Но это наваждение, к счастью, продолжалось недолго. Лучи прожекторов переместились с кристаллов, и те сразу погасли, посерели, а сосредоточились на лице Киркегард.

Кристина охнула и подалась вперед. Ее движение повторили и все присутствующие. Голова Киркегард засветилась подобно кристаллу. Волшебный свет погас беззвучно, зато ярко вспыхнула под потолком знаменитая хрустальная люстра.

Каролин Киркегард смежила веки, глубоко задышала носом, ее торс, втягивая воздух, задвигался, как кузнечный мех, раздуваемый над горном. Шум, производимый ее мощным дыханием, пронесся над затихшим в оцепенении залом, и все ощутили, как их коснулось дуновение ветра.

Она встала, выпрямилась, распростерла руки и взяла по кристаллу, расположив их на ладонях. Хотя они и были тяжелы, никакого напряжения мышц в ее вытянутых руках не наблюдалось. Она доказывала этим, что силы ее неизмеримы.

– Она черпает энергию из кристаллов и передает ее нам, – объяснила шепотом Кристина. – Ты это чувствуешь?

Роберт хотел бы ответить ей, что чувствует лишь желание набить морду наглой шарлатанке, но язык почему-то не повиновался ему. Может быть, на него так подействовало электромагнитное поле охваченной нелепым восторгом толпы. Оно сковывало его, парализовало и тело, и мозг.

Он едва не взвился до потолка, когда внезапно ударила изо всех динамиков громкая, абсолютно диссонансная, режущая слух скрежещущими звуками музыка, – если только этот адский звуковой коктейль можно было назвать музыкой.

– Боже! А это еще зачем?

– Оно не созвучно тебе, но наши чувства настроены по-другому.

– Но тут нет ничего похожего на музыку, – запротестовал Роберт.

– Это и не музыка. Это Оно.

– Что «Оно»?

– То, что мы не можем услышать.

– Я все могу услышать. И все могу оценить.

– Нет, не все. Это музыка шаманов, общающихся с духами…

Властный голос Киркегард прервал ее пояснение.

– Соедините руки в единую цепь, – обратилась она к публике.

Голос ее хлестал по ушам тех, кто его слышит, как пастуший кнут. Никто не посмел воспротивиться, даже Роберт Хартфорд. Он только благодарил бога, что сидит подальше от этой стервы, в задних рядах, но все равно послушно вложил правую руку во влажную от возбуждения ладонь дочери, а пальцам левой позволил коснуться руки соседа.

Каролин убедилась, что ее приказу подчинились все, и праздновала победу. Она ощутила приятную дрожь. Власть над людьми доставляла ей наслаждение, и постепенно, с годами, другие радости жизни ее уже не прельщали.

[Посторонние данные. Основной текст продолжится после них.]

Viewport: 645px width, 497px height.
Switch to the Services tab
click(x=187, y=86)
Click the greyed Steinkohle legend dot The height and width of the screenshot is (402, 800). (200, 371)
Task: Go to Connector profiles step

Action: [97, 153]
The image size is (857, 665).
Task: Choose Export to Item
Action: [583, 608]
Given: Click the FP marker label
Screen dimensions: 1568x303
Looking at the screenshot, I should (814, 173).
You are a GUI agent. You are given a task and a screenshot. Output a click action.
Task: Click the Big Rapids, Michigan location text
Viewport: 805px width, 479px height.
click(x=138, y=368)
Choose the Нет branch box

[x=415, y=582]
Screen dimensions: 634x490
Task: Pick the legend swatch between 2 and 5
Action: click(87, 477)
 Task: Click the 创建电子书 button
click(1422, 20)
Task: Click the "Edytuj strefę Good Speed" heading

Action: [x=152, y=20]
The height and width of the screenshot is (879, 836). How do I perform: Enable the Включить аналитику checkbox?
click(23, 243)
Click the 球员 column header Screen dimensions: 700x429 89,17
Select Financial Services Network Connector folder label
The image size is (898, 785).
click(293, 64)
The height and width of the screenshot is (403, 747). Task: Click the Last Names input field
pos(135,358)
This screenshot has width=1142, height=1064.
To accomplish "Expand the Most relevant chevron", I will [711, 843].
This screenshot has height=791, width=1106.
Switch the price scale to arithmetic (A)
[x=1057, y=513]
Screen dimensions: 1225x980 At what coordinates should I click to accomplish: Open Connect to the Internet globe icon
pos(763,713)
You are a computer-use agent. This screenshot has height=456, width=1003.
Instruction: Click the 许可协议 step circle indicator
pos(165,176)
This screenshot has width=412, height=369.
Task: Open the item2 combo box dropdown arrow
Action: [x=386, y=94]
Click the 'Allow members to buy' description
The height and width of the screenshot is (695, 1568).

Эти люди желали убежать от действительности, где сиюминутно надо принимать решения, в мир, где они могли бы беспечно танцевать под дудку того, кто за них думает и решает. Простой, нет, даже простенький мир, к которому стремится каждое человеческое существо, привыкшее к покою и сытному существованию в утробе матери и зачем-то выброшенное на жестокий свет божий при рождении. Все их проблемы решатся сами собой, растают, улетучатся, если они доверят право распоряжаться собой несокрушимой воле Каролин.

Держаться за руки с соседями – справа и слева – оказалось, как это ни странно, весьма благотворным средством для поднятия настроения – вроде первой понюшки кокаина после многодневного воздержания. От плоти каждого человека исходили токи, они перемешивались с твоими, и общий, крепко заваренный «бульон» был целительным.

Каролина распрямилась, и ее величественный рост буквально подавил публику. Зрителям первых рядов пришлось задирать головы, чтобы видеть ее лицо.

– Кто я? – прошелестел голос над головами. – Я та, кто я есть?

– Ты та, кто ты есть! – на едином дыхании откликнулась аудитория, превратившаяся из нормальных людей в собрание кретинов.

– И буду такой, какая я есть!

– Ты будешь такой, какая ты есть!

– Что за словесный понос? – возмутился Роберт. – Абракадабра.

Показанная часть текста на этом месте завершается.